REPUBLIKA.CO.ID, JAKARTA -- Indonesia Corruption Watch (ICW) menyoroti upaya hukum luar biasa berupa peninjauan kembali oleh narapidana kasus korupsi masih sering dikabulkan oleh Mahkamah Agung. Dalam pantauan ICW sepanjang tahun 2019 setidaknya enam terpidana telah dikurangi oleh MA. “Mulai dari pengurangan hukuman penjara, atau pun penghapusan uang pengganti,” kata Peneliti ICW, Kurnia Ramadhana di Jakarta, Ahad (19/4) kemarin.
Kurnia melanjutkan, kuat dugaan maraknya terpidana kasus korupsi mengajukan upaya hukum luar biasa berupa peninjauan kembali lantaran telah purna tugasnya Artidjo Alkostar. Seakan momen ini dimanfaatkan para terpidana untuk mencari celah agar mendapatkan pengurangan hukuman.
“Hal ini dikhawatirkan karena tidak ada lagi sosok seperti Artidjo Alkostar di internal MA yang memiliki perspektif dalam menghukum pelaku korupsi,”ucapnya.

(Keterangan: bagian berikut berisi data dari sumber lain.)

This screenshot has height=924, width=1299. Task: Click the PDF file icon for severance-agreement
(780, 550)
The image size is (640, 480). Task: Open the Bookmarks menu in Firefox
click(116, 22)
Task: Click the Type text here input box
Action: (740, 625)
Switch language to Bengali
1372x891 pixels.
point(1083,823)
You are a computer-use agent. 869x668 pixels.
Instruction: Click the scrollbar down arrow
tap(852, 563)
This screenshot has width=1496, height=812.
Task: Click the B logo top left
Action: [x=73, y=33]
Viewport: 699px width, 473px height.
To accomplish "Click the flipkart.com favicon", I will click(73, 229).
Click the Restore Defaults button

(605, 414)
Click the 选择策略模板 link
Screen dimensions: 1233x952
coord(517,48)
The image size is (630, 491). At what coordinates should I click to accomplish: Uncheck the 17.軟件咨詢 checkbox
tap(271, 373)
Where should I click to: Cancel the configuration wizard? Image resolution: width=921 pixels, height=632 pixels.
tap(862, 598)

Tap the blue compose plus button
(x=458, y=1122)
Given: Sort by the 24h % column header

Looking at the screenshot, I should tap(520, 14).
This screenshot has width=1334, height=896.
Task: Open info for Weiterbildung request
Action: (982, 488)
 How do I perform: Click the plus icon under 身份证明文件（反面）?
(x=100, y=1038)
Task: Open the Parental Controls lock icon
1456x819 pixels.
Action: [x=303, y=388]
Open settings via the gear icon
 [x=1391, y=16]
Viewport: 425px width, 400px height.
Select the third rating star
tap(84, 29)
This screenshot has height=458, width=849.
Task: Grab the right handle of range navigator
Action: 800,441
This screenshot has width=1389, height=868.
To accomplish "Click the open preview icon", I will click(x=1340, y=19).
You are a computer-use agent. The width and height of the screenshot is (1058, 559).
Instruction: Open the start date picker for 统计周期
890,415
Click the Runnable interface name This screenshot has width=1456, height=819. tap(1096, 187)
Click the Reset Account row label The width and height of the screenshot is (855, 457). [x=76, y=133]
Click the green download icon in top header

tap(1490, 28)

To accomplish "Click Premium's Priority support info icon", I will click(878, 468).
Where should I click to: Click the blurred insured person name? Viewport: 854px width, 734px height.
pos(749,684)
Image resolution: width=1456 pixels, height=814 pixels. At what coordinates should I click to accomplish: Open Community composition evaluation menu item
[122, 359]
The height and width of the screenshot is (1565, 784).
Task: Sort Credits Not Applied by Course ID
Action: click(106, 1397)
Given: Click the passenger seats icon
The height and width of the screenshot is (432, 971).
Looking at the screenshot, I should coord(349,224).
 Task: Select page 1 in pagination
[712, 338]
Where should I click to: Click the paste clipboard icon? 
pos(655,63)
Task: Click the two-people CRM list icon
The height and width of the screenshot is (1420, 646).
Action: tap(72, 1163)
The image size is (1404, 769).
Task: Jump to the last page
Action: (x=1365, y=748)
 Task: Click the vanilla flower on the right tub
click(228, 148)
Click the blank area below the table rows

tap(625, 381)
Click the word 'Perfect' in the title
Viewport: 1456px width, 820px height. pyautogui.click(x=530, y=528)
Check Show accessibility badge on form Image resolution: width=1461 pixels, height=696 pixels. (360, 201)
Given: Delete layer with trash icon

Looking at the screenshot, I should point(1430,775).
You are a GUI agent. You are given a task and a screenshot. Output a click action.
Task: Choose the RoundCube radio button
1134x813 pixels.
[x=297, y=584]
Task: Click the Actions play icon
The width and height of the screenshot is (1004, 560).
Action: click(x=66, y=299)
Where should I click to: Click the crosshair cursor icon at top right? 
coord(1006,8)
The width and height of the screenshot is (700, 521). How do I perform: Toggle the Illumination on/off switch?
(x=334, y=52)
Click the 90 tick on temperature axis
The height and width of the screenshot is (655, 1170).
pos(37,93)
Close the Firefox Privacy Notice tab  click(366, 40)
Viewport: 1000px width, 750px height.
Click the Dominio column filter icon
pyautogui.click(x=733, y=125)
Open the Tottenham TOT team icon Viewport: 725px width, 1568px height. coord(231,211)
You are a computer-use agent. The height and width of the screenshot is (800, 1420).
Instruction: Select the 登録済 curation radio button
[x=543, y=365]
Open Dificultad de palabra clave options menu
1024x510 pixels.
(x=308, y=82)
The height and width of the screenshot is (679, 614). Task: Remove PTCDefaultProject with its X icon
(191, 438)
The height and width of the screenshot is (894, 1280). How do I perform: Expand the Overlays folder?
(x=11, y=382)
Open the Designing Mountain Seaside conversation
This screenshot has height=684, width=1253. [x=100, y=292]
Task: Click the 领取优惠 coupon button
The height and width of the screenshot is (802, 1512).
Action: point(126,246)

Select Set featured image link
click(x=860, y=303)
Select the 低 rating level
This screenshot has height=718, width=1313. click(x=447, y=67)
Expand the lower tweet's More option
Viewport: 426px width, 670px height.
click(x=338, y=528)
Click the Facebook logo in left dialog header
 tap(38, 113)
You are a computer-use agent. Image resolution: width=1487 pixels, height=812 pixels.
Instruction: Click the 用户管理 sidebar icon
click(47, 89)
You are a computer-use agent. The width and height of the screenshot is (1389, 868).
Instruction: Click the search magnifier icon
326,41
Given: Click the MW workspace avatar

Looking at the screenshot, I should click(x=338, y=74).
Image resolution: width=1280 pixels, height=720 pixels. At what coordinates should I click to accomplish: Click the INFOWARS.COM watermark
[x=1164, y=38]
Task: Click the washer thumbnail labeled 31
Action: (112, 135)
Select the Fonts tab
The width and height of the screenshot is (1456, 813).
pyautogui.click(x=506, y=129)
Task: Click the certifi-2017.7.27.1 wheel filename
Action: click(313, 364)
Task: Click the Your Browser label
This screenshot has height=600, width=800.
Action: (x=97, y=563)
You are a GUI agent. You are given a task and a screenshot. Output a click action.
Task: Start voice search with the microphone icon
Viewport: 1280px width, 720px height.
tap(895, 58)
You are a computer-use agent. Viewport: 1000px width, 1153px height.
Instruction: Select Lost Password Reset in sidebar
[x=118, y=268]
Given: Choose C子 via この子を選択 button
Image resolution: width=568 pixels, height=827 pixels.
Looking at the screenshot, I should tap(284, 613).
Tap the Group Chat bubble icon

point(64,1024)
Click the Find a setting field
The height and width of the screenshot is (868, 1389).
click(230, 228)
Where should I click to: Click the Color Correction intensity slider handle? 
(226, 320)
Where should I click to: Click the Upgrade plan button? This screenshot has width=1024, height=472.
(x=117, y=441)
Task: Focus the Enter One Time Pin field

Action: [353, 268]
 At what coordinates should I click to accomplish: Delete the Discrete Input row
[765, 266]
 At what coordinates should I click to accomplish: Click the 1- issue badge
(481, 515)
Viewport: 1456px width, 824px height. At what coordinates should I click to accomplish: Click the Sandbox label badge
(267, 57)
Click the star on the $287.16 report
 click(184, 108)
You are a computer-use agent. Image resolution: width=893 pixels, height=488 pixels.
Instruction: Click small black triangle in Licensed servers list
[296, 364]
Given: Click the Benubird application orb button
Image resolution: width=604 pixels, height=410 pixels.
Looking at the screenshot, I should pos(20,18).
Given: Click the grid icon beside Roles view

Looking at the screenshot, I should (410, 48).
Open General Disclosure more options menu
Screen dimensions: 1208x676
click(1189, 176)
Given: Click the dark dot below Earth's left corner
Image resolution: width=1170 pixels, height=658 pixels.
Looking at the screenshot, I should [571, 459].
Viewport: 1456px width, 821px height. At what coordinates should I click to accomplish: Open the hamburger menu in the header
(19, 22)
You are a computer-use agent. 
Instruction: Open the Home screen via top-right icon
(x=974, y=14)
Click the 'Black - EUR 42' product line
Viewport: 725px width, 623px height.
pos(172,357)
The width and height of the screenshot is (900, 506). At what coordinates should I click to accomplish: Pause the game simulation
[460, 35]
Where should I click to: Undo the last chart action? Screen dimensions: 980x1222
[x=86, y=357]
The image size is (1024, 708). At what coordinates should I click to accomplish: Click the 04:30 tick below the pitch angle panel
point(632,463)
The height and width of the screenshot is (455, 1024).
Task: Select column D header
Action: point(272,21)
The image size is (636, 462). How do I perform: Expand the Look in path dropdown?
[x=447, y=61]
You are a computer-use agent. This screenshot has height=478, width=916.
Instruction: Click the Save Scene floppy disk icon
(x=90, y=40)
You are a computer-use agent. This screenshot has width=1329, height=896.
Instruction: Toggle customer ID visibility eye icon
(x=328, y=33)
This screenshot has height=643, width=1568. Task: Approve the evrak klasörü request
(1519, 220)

Semestinya, lanjut Kurnia, MA harus lebih selektif dalam menilai kelayakan bukti sebelum menjatuhkan putusan akhir di tengah situasi maraknya terpidana kasus korupsi mencoba peruntungan dengan mengajukan upaya peninjauan kembali atau PK. “Jangan sampai justru PK dijadikan kesempatan bagi terpidana korupsi untuk lolos dari jerat hukum tanpa didasarkan persyaratan yang jelas,” tegas Kurnia.
Kurnia menambahkan, MA juga harus segera membenahi sistem elektronik pemantauan masyarakat terhadap putusan-putusan Hakim. Kanal berupa sistem informasi penelurusan perkara sebenarnya sudah cukup baik, akan tetapi permasalahan keterlambatan mengunggah putusan serta minimnya informasi harus ditindaklanjuti secara serius oleh MA.